Stored records:
- Opening Delimiter -

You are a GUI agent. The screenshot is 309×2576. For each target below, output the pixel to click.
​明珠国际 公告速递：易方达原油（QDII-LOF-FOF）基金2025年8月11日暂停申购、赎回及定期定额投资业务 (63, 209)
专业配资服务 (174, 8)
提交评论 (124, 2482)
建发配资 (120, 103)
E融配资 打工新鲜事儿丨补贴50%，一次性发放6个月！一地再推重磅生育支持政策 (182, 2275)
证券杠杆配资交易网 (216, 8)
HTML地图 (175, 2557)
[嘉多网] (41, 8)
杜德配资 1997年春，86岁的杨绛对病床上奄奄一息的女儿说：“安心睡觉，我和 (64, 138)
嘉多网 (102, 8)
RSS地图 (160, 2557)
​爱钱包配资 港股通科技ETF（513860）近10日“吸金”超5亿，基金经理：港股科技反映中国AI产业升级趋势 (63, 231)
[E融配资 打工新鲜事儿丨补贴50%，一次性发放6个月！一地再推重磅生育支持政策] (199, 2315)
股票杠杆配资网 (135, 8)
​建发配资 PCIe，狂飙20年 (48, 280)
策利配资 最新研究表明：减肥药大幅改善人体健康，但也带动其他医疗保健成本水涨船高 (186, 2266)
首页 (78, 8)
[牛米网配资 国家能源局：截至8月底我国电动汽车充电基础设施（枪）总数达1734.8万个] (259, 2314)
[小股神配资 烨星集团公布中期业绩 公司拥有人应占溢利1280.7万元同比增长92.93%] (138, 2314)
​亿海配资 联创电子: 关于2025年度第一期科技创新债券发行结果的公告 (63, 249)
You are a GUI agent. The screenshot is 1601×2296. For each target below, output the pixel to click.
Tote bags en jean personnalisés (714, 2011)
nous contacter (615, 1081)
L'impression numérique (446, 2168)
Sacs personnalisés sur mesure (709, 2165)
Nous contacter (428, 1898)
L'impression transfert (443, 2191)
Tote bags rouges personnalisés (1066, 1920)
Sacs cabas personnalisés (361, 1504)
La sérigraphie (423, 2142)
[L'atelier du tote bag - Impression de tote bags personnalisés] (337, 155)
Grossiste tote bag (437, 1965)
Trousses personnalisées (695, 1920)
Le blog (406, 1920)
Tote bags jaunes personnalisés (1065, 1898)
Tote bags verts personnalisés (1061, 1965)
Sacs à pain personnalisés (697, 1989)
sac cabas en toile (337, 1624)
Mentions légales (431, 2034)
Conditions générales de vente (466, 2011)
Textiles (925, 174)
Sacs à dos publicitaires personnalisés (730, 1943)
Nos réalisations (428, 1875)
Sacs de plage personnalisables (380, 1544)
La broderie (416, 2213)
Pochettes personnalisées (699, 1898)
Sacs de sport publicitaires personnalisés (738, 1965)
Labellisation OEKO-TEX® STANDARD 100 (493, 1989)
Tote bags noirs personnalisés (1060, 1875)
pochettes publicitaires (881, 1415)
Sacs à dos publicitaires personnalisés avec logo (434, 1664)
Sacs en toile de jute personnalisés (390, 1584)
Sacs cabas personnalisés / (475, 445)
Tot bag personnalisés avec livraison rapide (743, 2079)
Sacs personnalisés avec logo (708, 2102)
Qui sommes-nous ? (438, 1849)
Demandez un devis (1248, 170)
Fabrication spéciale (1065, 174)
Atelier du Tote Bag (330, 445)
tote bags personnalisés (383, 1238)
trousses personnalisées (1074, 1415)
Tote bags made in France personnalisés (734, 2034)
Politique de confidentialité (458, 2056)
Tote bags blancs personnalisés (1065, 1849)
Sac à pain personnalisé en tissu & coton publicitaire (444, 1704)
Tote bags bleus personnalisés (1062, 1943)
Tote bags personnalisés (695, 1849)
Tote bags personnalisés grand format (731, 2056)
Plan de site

- Closing Delimiter -

__What you have to do__: Repeat, word for word, the lines from the start of the records to the line that contains "Tote bags rouges personnalisés (1066, 1920)", both of them included, and no others.

__Exercise response__:
You are a GUI agent. The screenshot is 309×2576. For each target below, output the pixel to click.
​明珠国际 公告速递：易方达原油（QDII-LOF-FOF）基金2025年8月11日暂停申购、赎回及定期定额投资业务 (63, 209)
专业配资服务 (174, 8)
提交评论 (124, 2482)
建发配资 (120, 103)
E融配资 打工新鲜事儿丨补贴50%，一次性发放6个月！一地再推重磅生育支持政策 (182, 2275)
证券杠杆配资交易网 (216, 8)
HTML地图 (175, 2557)
[嘉多网] (41, 8)
杜德配资 1997年春，86岁的杨绛对病床上奄奄一息的女儿说：“安心睡觉，我和 (64, 138)
嘉多网 (102, 8)
RSS地图 (160, 2557)
​爱钱包配资 港股通科技ETF（513860）近10日“吸金”超5亿，基金经理：港股科技反映中国AI产业升级趋势 (63, 231)
[E融配资 打工新鲜事儿丨补贴50%，一次性发放6个月！一地再推重磅生育支持政策] (199, 2315)
股票杠杆配资网 (135, 8)
​建发配资 PCIe，狂飙20年 (48, 280)
策利配资 最新研究表明：减肥药大幅改善人体健康，但也带动其他医疗保健成本水涨船高 (186, 2266)
首页 (78, 8)
[牛米网配资 国家能源局：截至8月底我国电动汽车充电基础设施（枪）总数达1734.8万个] (259, 2314)
[小股神配资 烨星集团公布中期业绩 公司拥有人应占溢利1280.7万元同比增长92.93%] (138, 2314)
​亿海配资 联创电子: 关于2025年度第一期科技创新债券发行结果的公告 (63, 249)
You are a GUI agent. The screenshot is 1601×2296. For each target below, output the pixel to click.
Tote bags en jean personnalisés (714, 2011)
nous contacter (615, 1081)
L'impression numérique (446, 2168)
Sacs personnalisés sur mesure (709, 2165)
Nous contacter (428, 1898)
L'impression transfert (443, 2191)
Tote bags rouges personnalisés (1066, 1920)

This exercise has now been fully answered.